# Disaggregated-encoder

Disaggregated encoder refers to running the vision (multimodal) encoder stage of a large language model (LLM) in a separate vLLM process/instance from the language model's prefill and decode stages.

Similarly, disaggregated prefill isolates prompt processing (KV cache computation) from autoregressive token generation (the decode phase) across distinct vLLM instances.

This separation allows for targeted hardware and resource optimization for each phase, enabling precise tuning of Time-to-First-Token (TTFT) against Inter-Token Latency (ITL). Consequently, it enhances overall throughput and resource utilization during high-load serving.

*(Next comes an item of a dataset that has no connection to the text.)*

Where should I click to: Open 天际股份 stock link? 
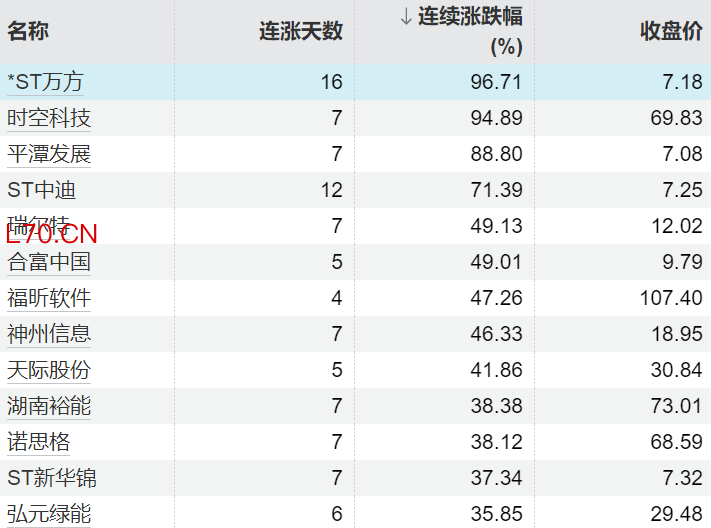pyautogui.click(x=49, y=370)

Prefill-Decode (PD) disaggregation serves as the overarching architecture for this mechanism. In this setup, dedicated prefill instances compute KV caches and transfer them—via specialized connectors such as MooncakeLayerwise—to decode instances for token generation.

Within frameworks like vLLM (including the Ascend Hardware Plugin), PD disaggregation often integrates with Encoder-Prefill-Decode (EPD) architectures for multimodal models, while supporting multi-node configurations with distributed load balancing.

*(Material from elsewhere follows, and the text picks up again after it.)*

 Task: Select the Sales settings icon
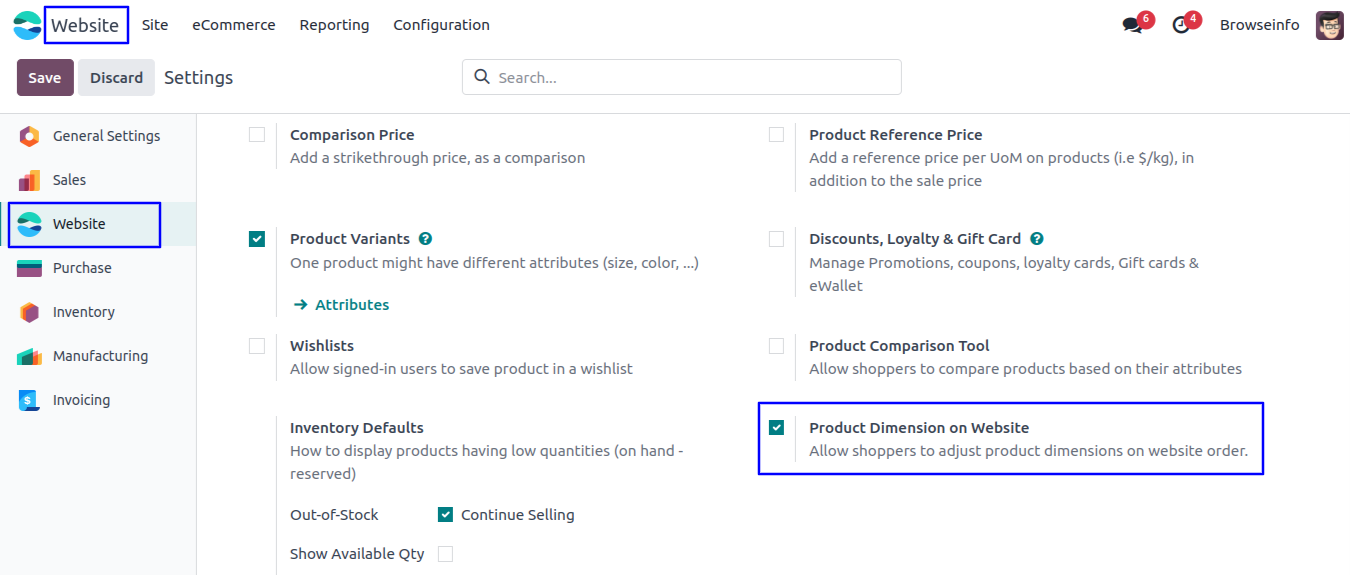30,180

Ultimately, these architectural patterns maximize inference efficiency by addressing the contrasting computational profiles of each stage: encoding and prefilling are compute-bound and bursty, whereas decoding is memory-bound and sustained.

## Why disaggregated-encoder?

A **disaggregated encoder** runs the vision-encoder stage of a multimodal LLM in a process that is separate from the pre-fill / decoder stage. Deploying these two stages in independent vLLM instances brings three practical benefits:

1. **Independent, fine-grained scaling**  

   * Vision encoders are lightweight, while language models are orders of magnitude larger.  
   * The language model can be parallelised without affecting the encoder fleet.  
   * Encoder nodes can be added or removed independently.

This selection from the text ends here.